Vorliegender Textauszug:
Ich sah es bereits in ihrem Blick, noch bevor sie es tatsächlich aussprach: „Du hörst doch nicht wirklich Rock, oder?“. Leise Verachtung schwang in ihrer rauchig-rockigen Stimme mit. „Du siehst nämlich aus wie so ne Disco-Maus.“

Entlarvt.

Ich überlegte hektisch, was mich nur verraten haben konnte. Hätte ich ein Bier bestellen sollen statt mich an einem Prosecco festzuklammern? Hatte ich zu viel die Hüften geschwungen und zu wenig den „Head gebangt“? Letztendlich musste ich mir jedoch eingestehen, dass es ja stimmte. Von Bier wird mir übel, vom Headbangen schwindlig und insgeheim bin ich ständig versucht, den Sängern ein „Sprich gefälligst deutlich!“ entgegen zu rufen. Der Grund, warum ich mich dennoch unter die Rock-Meute mischte, war der, dass ich trotzdem so gerne dazu gehört hätte. Einfach, um überhaupt irgendwo dazuzugehören. Daher arbeitete ich mich daran ab, mich möglichst gut anzupassen, so wie ein Kuckuck im Spatzennest. Doch meine Anpassungsversuche scheiterten so kläglich, als wäre ich vielmehr ein Flamingo in einer Krähen-Gang.

Ist dabei sein wirklich alles?

Es war nicht mein einziger Versuch, mich einer Gruppe anzuschließen. Im Laufe der Jahre durchwanderte ich beinahe jede Szene, die mir vor die Flinte kam – erfolglos. Ich begleitete eine Freundin in Reiterferien, wo ich hinter den ganzen kleinen Wendy-Abonnentinnen hilflos im Sattel schaukelnd zurückblieb. Ich ließ mir von einer Freundin ein neongelbes Stachelhalsband anziehen und mich mit auf ein Hardcore-Techno-Event schleppen. Ich tanzte sogar als Anime-Figur verkleidet über diverse Veranstaltungen. Aber ich konnte in keiner dieser Gruppen wirklich Fuß fassen. Irgendwann in der Mitte meiner 20er dämmerte mir ein möglicher Grund für mein ständiges Scheitern: Der gemeinsame Nenner all dieser Streifzüge war schließlich ich. Es musste folglich an mir liegen, dass ich mich nirgendwo integrieren konnte. Wahrscheinlich, ja ziemlich sicher sogar, stimmte etwas mit mir nicht, denn ich passte scheinbar nirgendwo rein. Wenn „dabei sein“ alles war, wie es das Motto der Olympischen Spiele postuliert, dann war ich nichts.

Aufgabe im Detail: Schreibe den Text über den Wunsch, irgendwo dazuzugehören, ab der Stelle „Ich überlegte hektisch, was“ und weiter bis einschließlich „in einer Krähen-Gang.“ noch einmal ab. Tausche dabei „Prosecco“ gegen „Weißwein“ aus.

Bereitgestelltes Material:
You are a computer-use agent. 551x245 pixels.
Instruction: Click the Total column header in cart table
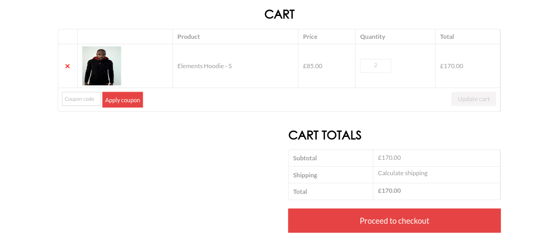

* * *

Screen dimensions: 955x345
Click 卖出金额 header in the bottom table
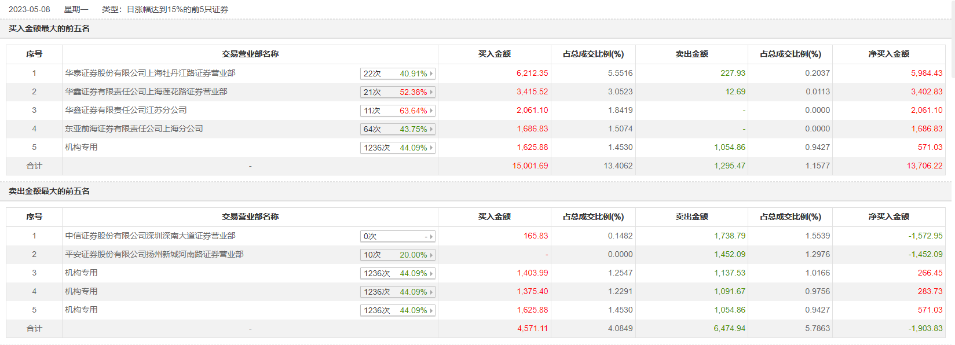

...

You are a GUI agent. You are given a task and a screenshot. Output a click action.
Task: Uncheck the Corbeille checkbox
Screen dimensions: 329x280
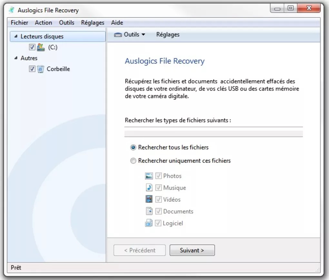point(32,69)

Ergebnis der Übung:
Ich überlegte hektisch, was mich nur verraten haben konnte. Hätte ich ein Bier bestellen sollen statt mich an einem Weißwein festzuklammern? Hatte ich zu viel die Hüften geschwungen und zu wenig den „Head gebangt“? Letztendlich musste ich mir jedoch eingestehen, dass es ja stimmte. Von Bier wird mir übel, vom Headbangen schwindlig und insgeheim bin ich ständig versucht, den Sängern ein „Sprich gefälligst deutlich!“ entgegen zu rufen. Der Grund, warum ich mich dennoch unter die Rock-Meute mischte, war der, dass ich trotzdem so gerne dazu gehört hätte. Einfach, um überhaupt irgendwo dazuzugehören. Daher arbeitete ich mich daran ab, mich möglichst gut anzupassen, so wie ein Kuckuck im Spatzennest. Doch meine Anpassungsversuche scheiterten so kläglich, als wäre ich vielmehr ein Flamingo in einer Krähen-Gang.